*WHAT YOU SHOULD DO*
Go over the records and copy every line with the string "link".

*INFORMATION SHOWN*
▼▼▼

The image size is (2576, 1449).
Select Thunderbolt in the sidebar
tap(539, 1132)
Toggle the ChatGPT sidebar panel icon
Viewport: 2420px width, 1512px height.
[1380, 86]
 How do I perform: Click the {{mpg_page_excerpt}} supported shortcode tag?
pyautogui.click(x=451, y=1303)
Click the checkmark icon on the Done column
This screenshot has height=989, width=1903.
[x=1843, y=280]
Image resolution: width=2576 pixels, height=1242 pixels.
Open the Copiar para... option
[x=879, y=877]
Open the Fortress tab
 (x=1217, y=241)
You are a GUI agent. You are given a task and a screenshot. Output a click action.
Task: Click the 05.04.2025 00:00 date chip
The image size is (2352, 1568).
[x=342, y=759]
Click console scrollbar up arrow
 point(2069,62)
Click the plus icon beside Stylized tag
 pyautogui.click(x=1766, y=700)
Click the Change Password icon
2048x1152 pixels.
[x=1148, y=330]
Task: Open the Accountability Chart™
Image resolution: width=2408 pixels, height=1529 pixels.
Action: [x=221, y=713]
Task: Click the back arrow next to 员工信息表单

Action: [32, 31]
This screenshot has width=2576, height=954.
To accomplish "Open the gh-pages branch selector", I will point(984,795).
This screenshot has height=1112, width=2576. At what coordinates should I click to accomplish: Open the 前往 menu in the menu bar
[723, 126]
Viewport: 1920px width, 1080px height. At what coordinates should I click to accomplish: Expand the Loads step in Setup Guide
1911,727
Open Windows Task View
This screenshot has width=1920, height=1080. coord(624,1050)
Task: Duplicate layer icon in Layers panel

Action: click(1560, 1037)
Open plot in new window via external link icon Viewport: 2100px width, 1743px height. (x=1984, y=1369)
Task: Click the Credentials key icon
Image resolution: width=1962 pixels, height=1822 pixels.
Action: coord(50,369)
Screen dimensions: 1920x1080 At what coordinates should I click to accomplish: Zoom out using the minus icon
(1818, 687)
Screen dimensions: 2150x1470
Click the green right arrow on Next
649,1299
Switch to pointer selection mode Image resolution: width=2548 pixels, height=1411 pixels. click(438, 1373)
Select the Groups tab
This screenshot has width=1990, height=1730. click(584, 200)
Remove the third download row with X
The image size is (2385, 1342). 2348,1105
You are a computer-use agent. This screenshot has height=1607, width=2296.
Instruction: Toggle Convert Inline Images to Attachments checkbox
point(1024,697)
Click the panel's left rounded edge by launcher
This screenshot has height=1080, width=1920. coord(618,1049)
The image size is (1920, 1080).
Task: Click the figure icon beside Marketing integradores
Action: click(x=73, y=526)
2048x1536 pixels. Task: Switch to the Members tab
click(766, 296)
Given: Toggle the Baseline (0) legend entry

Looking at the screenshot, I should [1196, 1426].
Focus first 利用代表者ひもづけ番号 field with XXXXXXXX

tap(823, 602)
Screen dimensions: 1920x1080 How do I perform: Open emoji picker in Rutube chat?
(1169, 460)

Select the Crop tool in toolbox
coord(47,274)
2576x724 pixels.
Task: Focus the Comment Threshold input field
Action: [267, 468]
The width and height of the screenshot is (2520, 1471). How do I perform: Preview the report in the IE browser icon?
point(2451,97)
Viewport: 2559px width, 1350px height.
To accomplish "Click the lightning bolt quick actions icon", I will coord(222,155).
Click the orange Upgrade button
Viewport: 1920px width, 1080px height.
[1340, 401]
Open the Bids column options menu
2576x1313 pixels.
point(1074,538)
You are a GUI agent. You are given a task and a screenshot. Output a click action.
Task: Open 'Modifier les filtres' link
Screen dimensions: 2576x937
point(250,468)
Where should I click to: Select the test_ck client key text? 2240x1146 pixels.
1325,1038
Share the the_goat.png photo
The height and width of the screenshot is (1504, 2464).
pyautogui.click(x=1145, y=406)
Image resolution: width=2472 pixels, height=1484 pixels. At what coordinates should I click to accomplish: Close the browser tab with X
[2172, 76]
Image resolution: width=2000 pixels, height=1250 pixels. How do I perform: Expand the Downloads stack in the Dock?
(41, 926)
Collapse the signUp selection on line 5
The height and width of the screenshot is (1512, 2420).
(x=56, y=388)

▲▲▲

*ANSWER SECTION*
Open plot in new window via external link icon Viewport: 2100px width, 1743px height. (x=1984, y=1369)
Task: Open 'Modifier les filtres' link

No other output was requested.